A high court judge expressed concern over the lack of interest in the trial of four men found guilty of murdering Khayelitsha woman Bongiwe Ninini and dumping her in a drain.
He wondered aloud if people were becoming desensitised to such brutality.
"I am struck by the apparent lack of interest in the community, judging by the few people attending the trial," Acting Judge Mushtak Parker said in the Western Cape High Court on Monday.
He said he knew transport was expensive, but he was concerned that a killing as brutal as Ninini's had not drawn more attention.
It worried him that Ninini's death may have been seen as "just another killing". About 13 people, including Ninini's mother and the relatives of the four men convicted of her murder, sat in the public gallery upstairs.
Sentencing procedures started with the four -- Masimthembe Solontsi, Phumlani Nyewu, Melikhaya Mgushelo and Thabiso Balithoba -- filing into the dock. Each had a policeman guarding over them. Solontsi's lawyer was nowhere to be found.
Ninini was throttled, hit with a spade so severely that her skull and brain were damaged, then rolled into a sheet and dumped into a drain. She was found there on July 18, 2015. The motive for her murder was never established.
She had gone to visit her ex-boyfriend Nyewu with a bottle of brandy. The other three men were there too.
After a court orderly's search of the corridors for advocate Eric Nogilana yielded nothing, Parker complained that the lawyer had done that sort of thing before, and asked Solontsi if he knew where his counsel was.
Time wasting
He answered in the negative and so Parker cast about in the public gallery for a family member who might have information on whether Nogilana had withdrawn from the case or not.
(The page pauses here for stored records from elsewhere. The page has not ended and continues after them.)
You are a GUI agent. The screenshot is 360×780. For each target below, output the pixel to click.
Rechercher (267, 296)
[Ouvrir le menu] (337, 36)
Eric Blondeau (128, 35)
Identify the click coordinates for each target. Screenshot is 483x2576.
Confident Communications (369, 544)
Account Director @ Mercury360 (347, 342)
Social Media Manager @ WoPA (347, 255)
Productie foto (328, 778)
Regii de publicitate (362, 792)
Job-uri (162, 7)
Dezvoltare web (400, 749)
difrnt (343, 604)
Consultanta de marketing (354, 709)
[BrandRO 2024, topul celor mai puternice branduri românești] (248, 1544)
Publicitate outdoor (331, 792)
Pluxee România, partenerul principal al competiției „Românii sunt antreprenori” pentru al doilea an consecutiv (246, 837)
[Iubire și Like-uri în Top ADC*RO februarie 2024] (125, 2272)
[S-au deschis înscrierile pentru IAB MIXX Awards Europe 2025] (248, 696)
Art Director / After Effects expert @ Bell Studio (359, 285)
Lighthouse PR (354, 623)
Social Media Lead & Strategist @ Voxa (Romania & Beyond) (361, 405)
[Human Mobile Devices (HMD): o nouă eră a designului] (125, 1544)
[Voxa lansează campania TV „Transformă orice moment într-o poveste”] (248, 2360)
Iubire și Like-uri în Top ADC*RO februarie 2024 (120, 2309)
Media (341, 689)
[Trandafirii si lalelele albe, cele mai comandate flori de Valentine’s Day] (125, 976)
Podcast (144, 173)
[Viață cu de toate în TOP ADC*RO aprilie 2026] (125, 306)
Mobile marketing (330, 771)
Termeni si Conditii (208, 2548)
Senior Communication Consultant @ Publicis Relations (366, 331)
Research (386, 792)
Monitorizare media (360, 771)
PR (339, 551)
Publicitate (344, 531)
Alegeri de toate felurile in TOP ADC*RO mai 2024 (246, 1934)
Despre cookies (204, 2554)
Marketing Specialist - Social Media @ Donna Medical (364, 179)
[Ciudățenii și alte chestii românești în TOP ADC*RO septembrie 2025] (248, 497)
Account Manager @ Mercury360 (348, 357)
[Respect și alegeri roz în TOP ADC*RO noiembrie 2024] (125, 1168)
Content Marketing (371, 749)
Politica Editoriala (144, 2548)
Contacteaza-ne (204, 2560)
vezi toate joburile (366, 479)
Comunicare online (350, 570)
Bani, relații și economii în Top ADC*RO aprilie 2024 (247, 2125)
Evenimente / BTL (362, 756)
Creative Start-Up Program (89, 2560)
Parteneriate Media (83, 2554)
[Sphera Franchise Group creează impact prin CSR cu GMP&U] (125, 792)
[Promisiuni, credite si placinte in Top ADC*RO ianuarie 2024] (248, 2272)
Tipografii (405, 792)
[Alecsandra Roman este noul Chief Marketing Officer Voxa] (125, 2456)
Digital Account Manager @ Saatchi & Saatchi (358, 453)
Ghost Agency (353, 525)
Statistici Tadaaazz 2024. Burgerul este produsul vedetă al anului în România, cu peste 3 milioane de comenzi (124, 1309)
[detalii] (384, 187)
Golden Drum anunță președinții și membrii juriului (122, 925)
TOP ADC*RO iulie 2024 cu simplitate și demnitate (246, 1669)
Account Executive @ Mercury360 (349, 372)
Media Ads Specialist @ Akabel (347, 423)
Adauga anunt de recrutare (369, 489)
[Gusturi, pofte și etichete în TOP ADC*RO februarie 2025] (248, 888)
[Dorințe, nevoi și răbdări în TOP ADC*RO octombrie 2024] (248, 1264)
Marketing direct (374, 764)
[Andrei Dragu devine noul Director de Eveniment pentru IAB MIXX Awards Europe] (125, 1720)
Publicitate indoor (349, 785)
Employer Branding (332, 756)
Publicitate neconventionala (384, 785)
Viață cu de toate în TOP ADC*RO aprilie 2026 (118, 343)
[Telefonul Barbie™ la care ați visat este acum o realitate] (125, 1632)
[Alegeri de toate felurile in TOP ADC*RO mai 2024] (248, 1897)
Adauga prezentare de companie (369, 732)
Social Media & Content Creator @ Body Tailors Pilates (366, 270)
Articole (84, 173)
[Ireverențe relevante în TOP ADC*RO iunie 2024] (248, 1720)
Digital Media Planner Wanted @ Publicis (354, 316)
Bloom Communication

It seemed he had, but had not done so formally in court. The case was stood down and the interval used to try and track Nogilana down. When they returned without any word from Nogilana, Parker gave Solontsi the option of getting a new lawyer, applying for Legal Aid, or defending himself.
Solontsi opted for the latter, to Parker's surprise. He then painstakingly checked, through an interpreter, if he knew what he was doing.
He gave Solontsi 10 minutes to read his pre-sentencing report while he sat in the dock, but extended it to after lunch time when it became clear he needed more time.
At the first opportunity Solontsi demanded to know what evidence had been used to find him guilty. He said he would be bringing no witnesses as there were none who would have evidence of his guilt.
Parker told him that Monday's proceedings were not about whether he was guilty, but about what kind of sentence he would get, and warned him to stop wasting time and take his case on appeal after sentencing.
He said if he had been paying attention during judgment on December 6, 2016, he would have known how he had been found guilty.
Hijacking
As Parker was going through the formalities of checking that everybody accepted the pre-sentencing reports for each of the men, he stopped and exclaimed: "Mr Nogilana!
"What is the purpose of your sauntering in here at quarter to three on a day when you are supposed to be in court?"
Nogilana said he had been hijacked a few days earlier, his phone was stolen and he was on medication because of it.
"I am not well. I have just been hijacked," he explained.
He said he was no longer representing Solontsi and asked if he could formally withdraw from the case, which he did.
Parker called the developments "mind-boggling" and complained that Nogilana was not wearing his black lawyer's robe.
Outside the court, Nogilana said he had managed to escape an attempted hijacking in Khayelitsha a few days earlier. He could not provide the date. However, some of his belongings, including his phone had been stolen. He pointed to a scar on his head, saying he had also been stabbed.
Back in court, Parker continued taking evidence in mitigation of sentence.
He heard that all four men seemed to be well-groomed, and well raised, with no history of addiction or violence. He could not fathom what had happened to them.
He was told that Nomlozi Ninini had taken to drink after her daughter was killed, because she had already lost another child to a stabbing in Delft in 2004. Her family intervened to help her, but she would always live with the pain of losing another child.
He said the matter was serious, and he needed time to think about whether he should deviate from the life sentence the State asked for, given the brutality of the crime.
He postponed sentencing to February 9.